Après une année 2022 dévastée par les séquelles de la crise sanitaire et la guerre en Ukraine avec sont lot d’incidences économiques et géopolitiques, on aborde 2023 avec optimisme et surtout détermination pour boucler les chantiers en cours et entamer de nouveaux chantiers à même de mettre le Maroc sur les rails de la croissance et ce en répondant progressivement aux exigences du Nouveau modèle de développement.
Toutefois et bien que les intentions soient bonnes et que nous soyons armés de la bonne volonté, nous sommes vites rattrapés par la réalité alimentée aussi bien par les facteurs endogènes qu’exogènes qui pourraient prendre en otage la réalisation des projets notamment ceux à connotation sociale sur lesquels s’est engagé l’Etat dans le cadre de la Loi de Finances 2023.

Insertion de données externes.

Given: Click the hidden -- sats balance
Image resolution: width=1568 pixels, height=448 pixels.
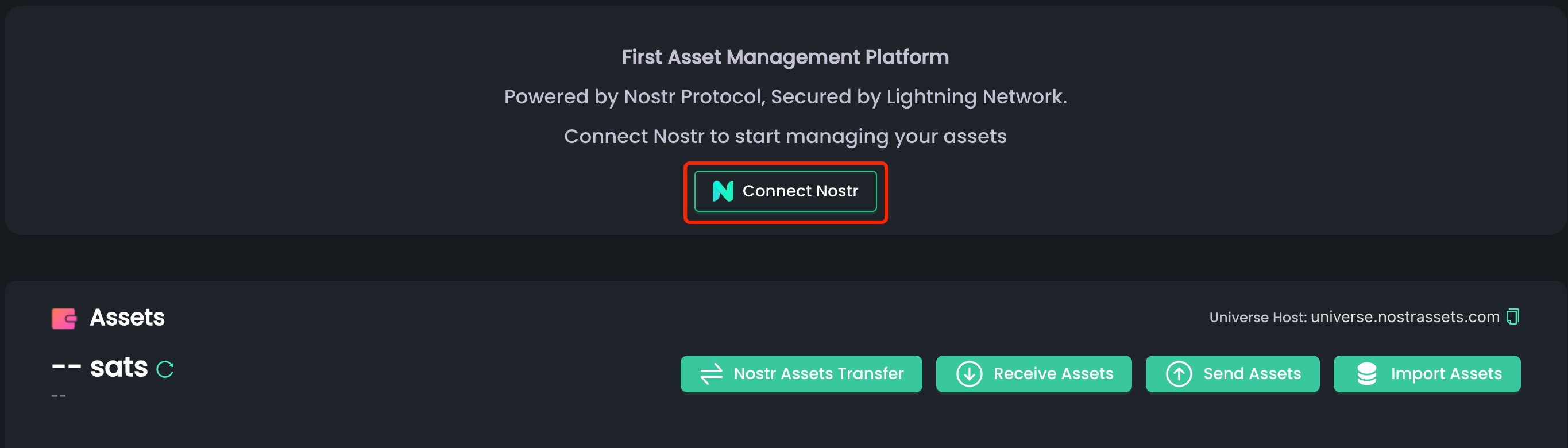Looking at the screenshot, I should click(101, 366).
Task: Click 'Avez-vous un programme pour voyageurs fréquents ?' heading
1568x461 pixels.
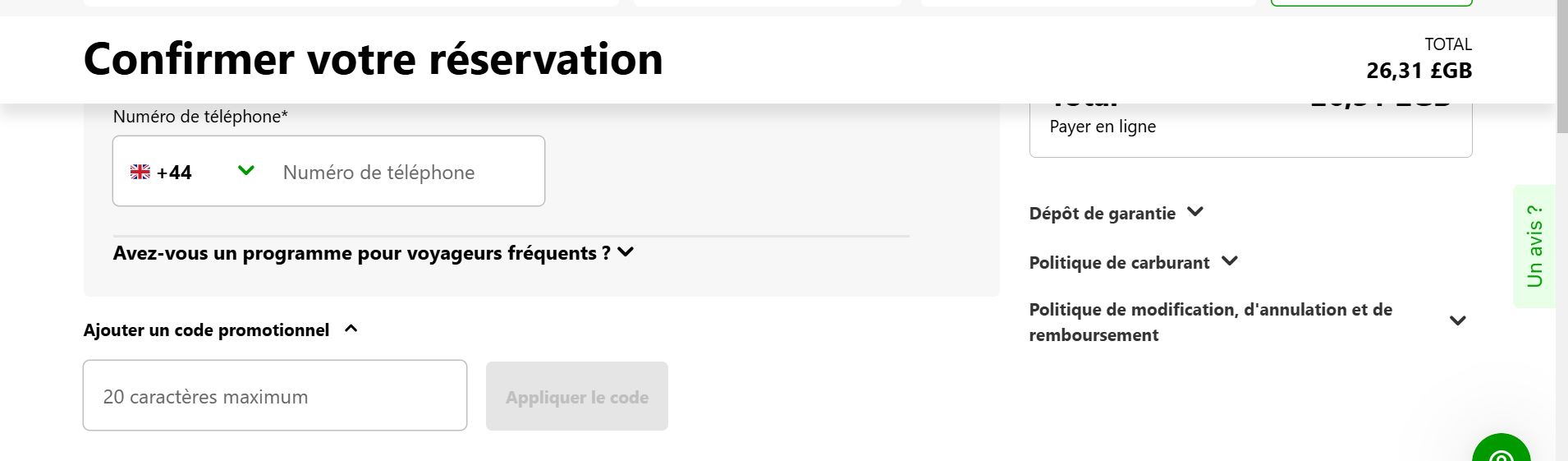Action: (x=361, y=253)
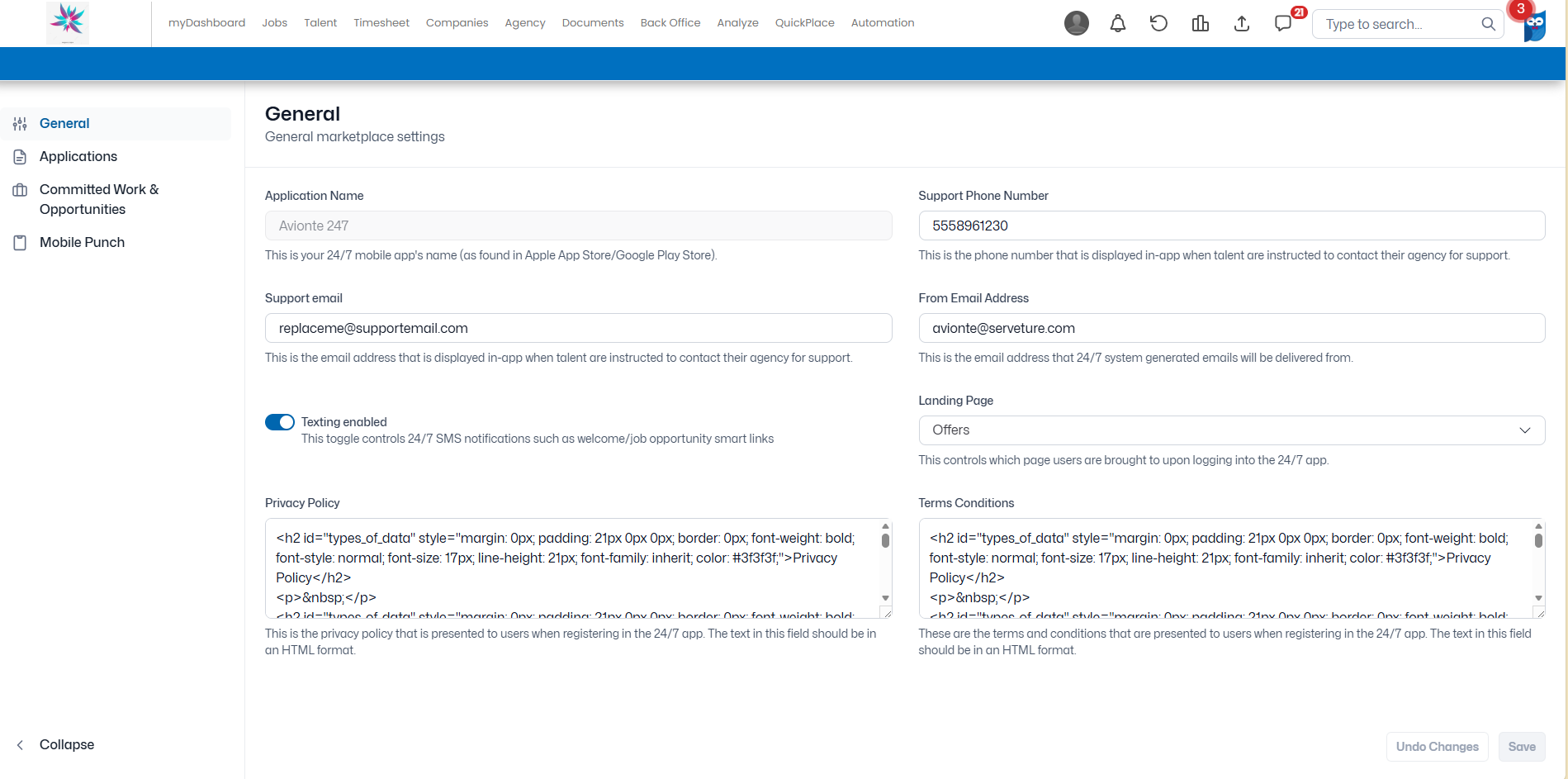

Les incertitudes liées aussi bien à la campagne agricole qu’aux mutations géopolitiques conditionnent les réalisations aussi bien économiques que sociales du Royaume en 2023.
La faiblesse des précipitations devenue structurelle au cours des dernières années pèse non seulement sur la campagne agricole mais ne manquerait pas de soulever à terme la durabilité du système agricole et ses implications sur la sécurité alimentaire si rien n’est fait contre le stress hydrique.
En effet, face à un rétrécissement des marges budgétaires, une hausse du taux d’endettement public et une politique monétaire restrictive, nous ne pouvons esquiver la question relative au financement voire au degré de réalisation desdits chantiers ô combien déterminants pour notre société.
Le fait est ces impératifs peuvent être gérées pourvue que la même mobilisation qui a profondément changé notre sentiment d’appartenance à cette caste de citoyens capables de renverser la donne. Soit au rendez-vous!
Celle-là même qui a permis au Maroc de briller lorsque la crise sanitaire a fait frémir bien des puissances. Celle qui a animé l’action gouvernementale en vue de réformer le système de protection sociale et celui de l’éducation.